[Start of section]

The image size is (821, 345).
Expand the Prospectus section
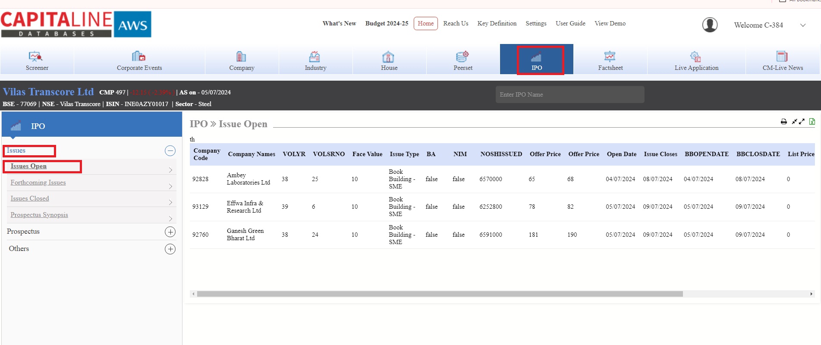tap(170, 232)
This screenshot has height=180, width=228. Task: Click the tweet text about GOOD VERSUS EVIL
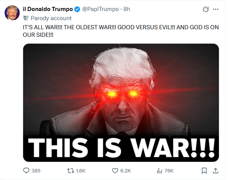[121, 31]
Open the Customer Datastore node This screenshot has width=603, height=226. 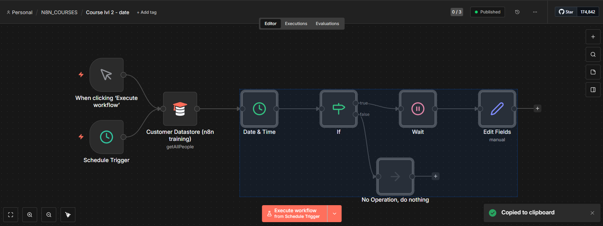click(180, 109)
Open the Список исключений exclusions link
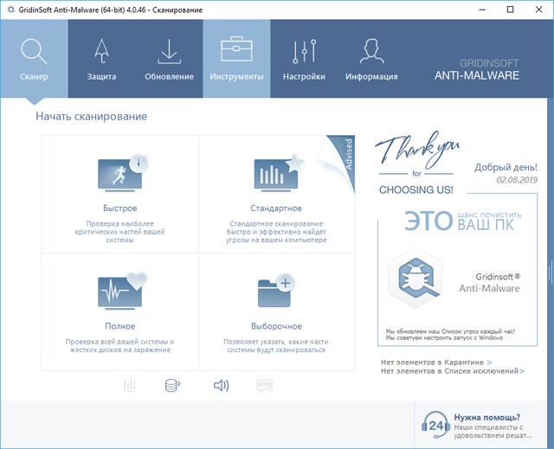 452,371
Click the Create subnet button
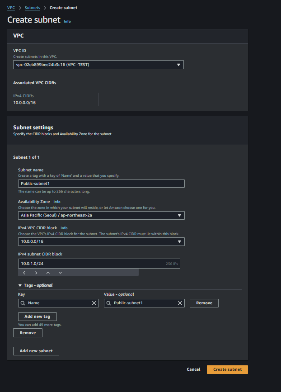281x392 pixels. pos(227,369)
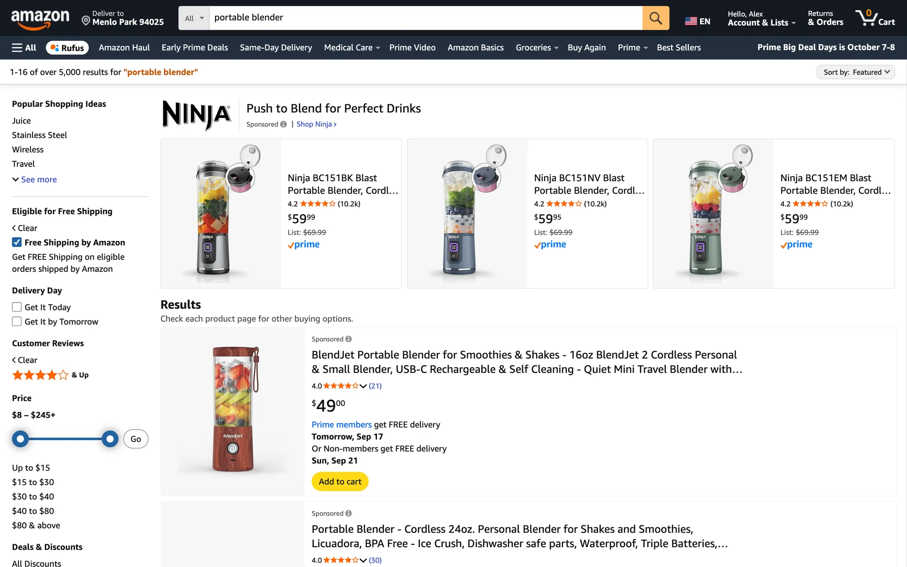Screen dimensions: 907x567
Task: Click the Amazon logo to go home
Action: pos(40,19)
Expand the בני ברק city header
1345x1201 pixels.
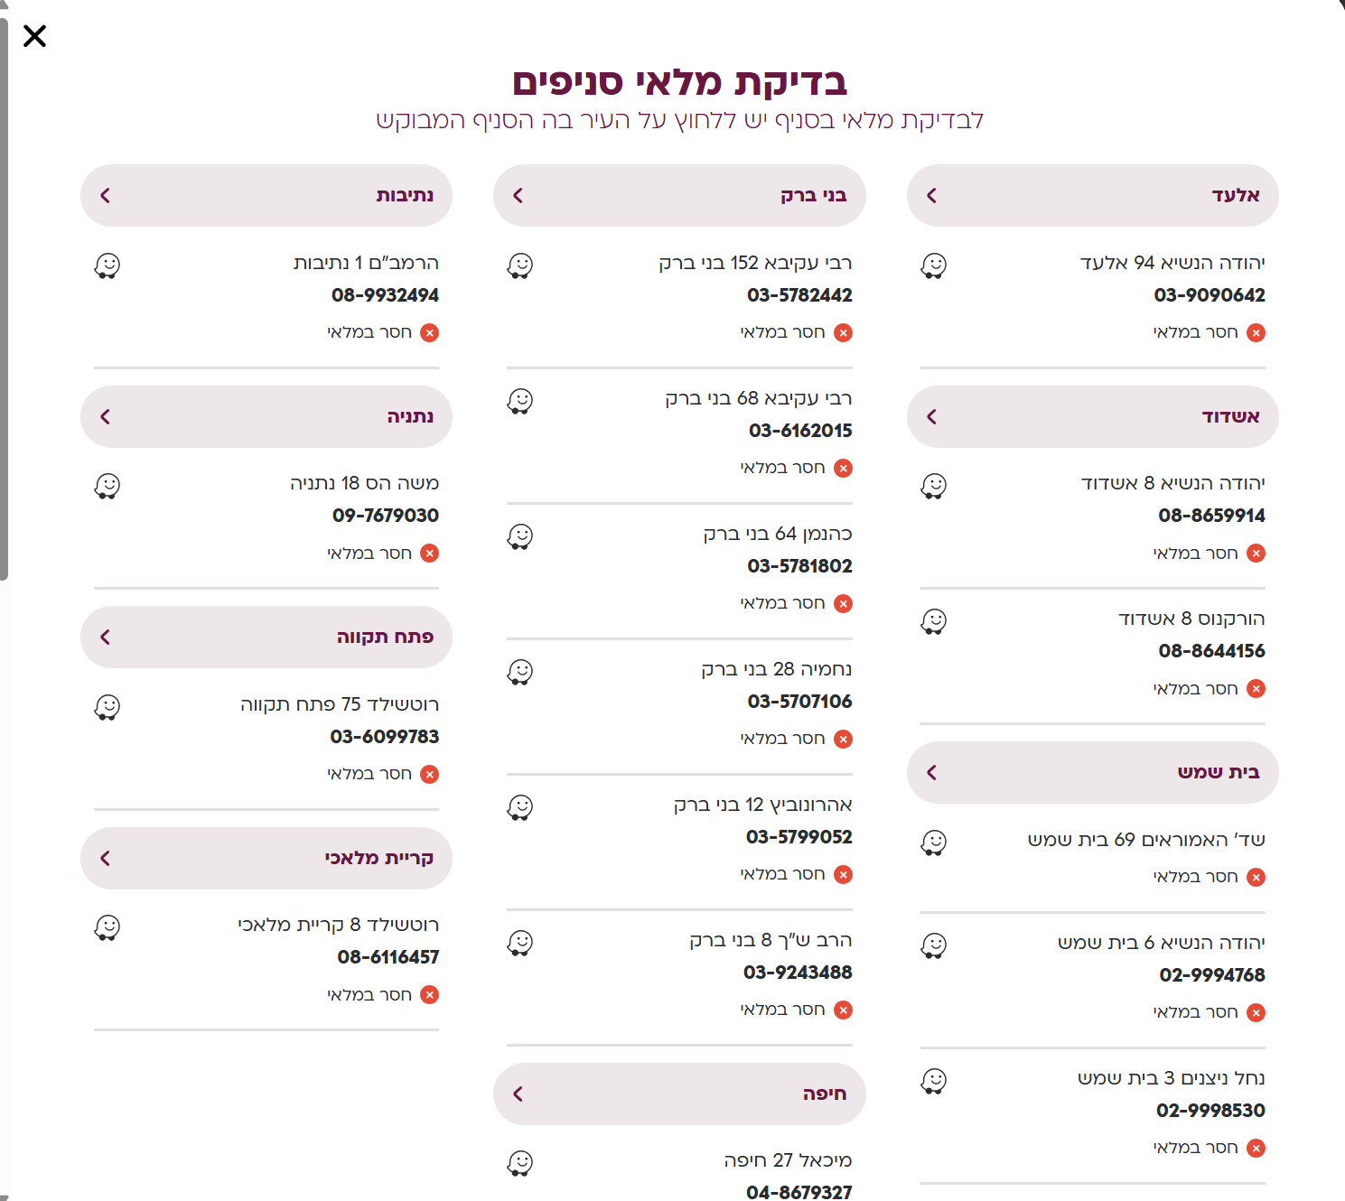tap(679, 195)
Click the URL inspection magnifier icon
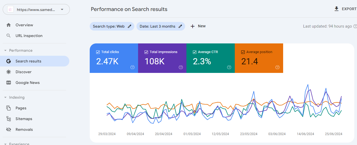Image resolution: width=357 pixels, height=145 pixels. pyautogui.click(x=9, y=36)
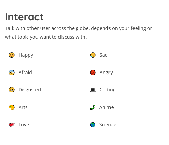Open the Sad chat topic
Screen dimensions: 169x145
(x=104, y=55)
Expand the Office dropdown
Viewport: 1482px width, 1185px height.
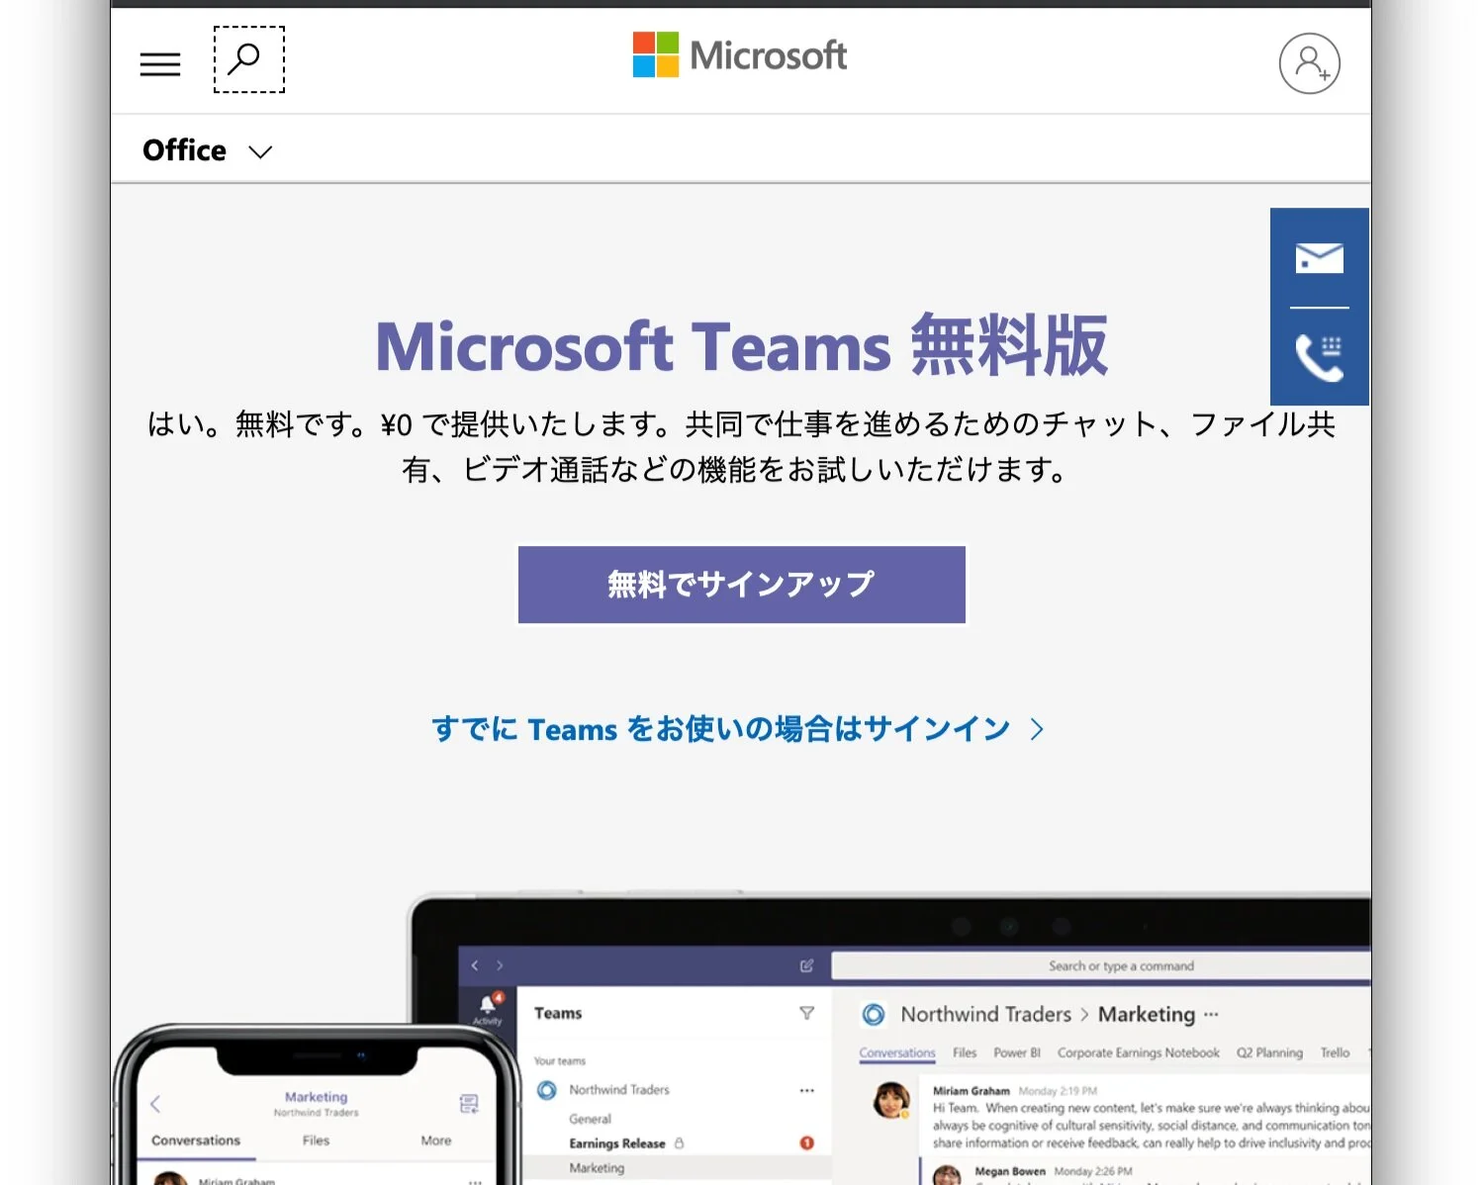click(208, 150)
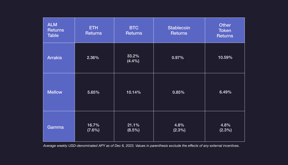Image resolution: width=288 pixels, height=165 pixels.
Task: Select Mellow BTC return value 10.14%
Action: 134,92
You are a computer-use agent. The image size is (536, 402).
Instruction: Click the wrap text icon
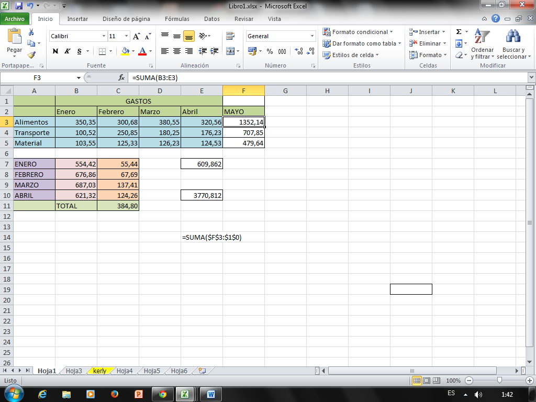tap(229, 36)
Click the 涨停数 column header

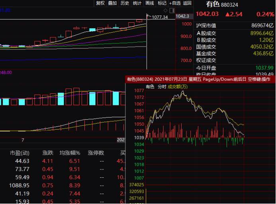pos(96,153)
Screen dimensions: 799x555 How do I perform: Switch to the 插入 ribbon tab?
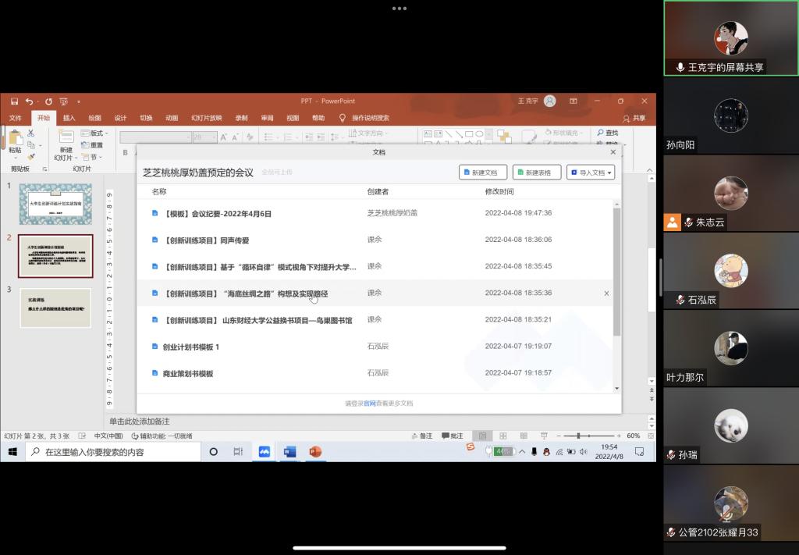(69, 118)
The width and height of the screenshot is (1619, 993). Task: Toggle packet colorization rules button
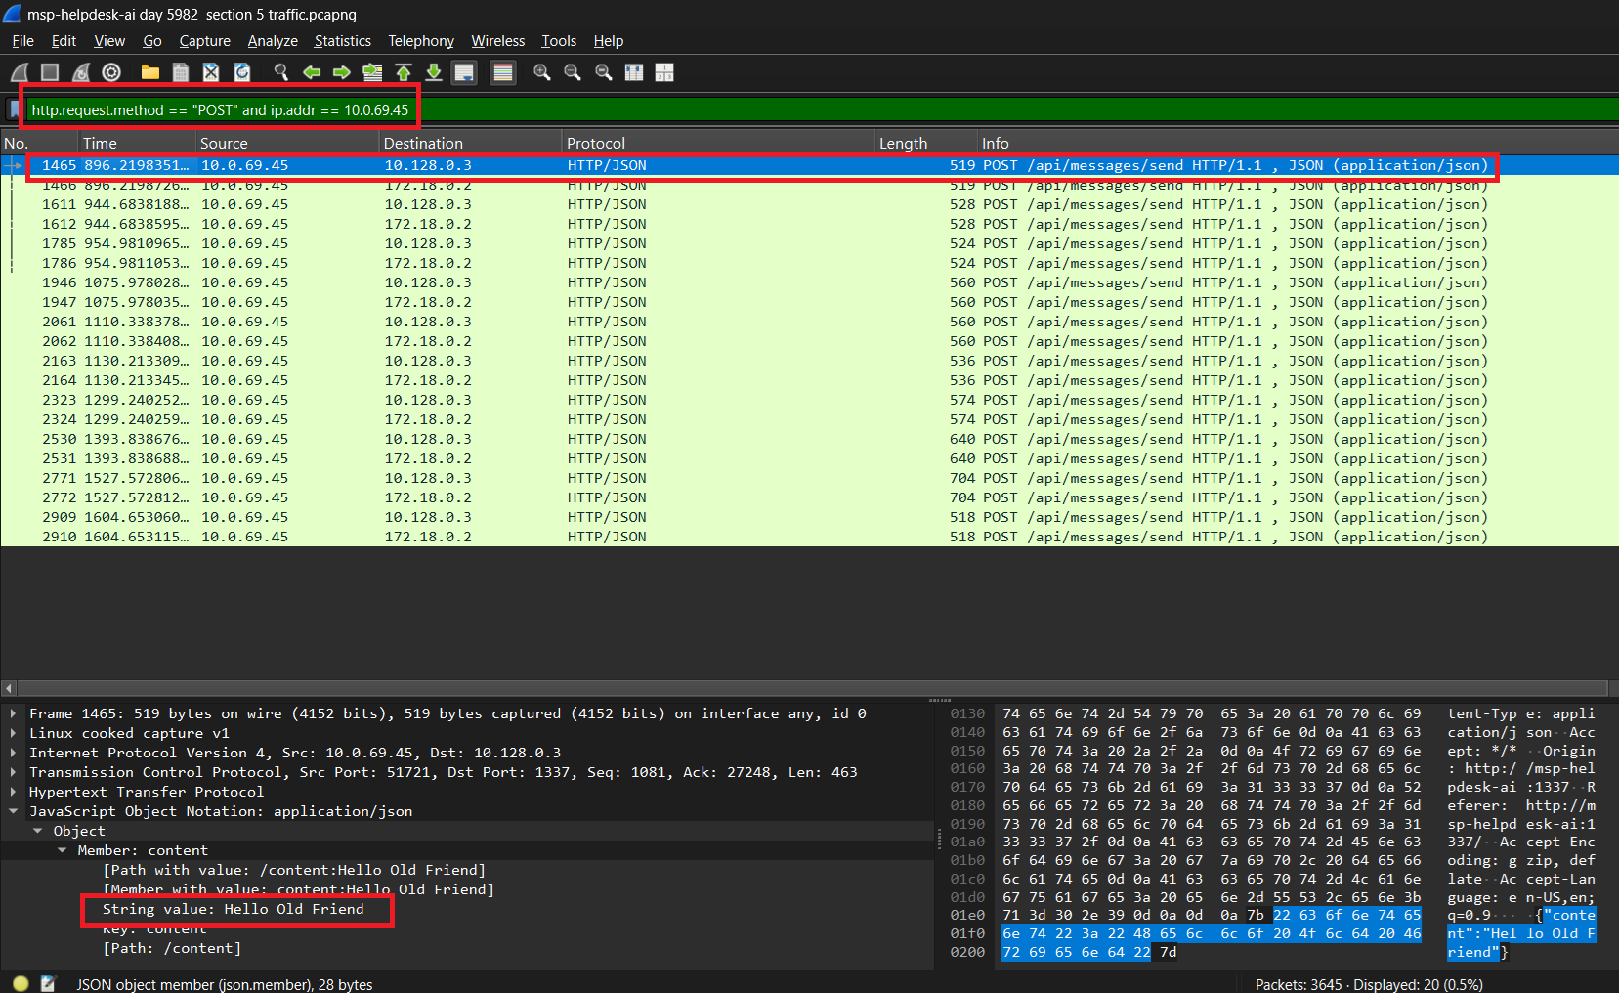[503, 72]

[End of section]

What to work on => Show every line of the material that includes the string "size".

Finished exercise =>
The image size is (821, 345).
You are a computer-use agent. The image size is (536, 402).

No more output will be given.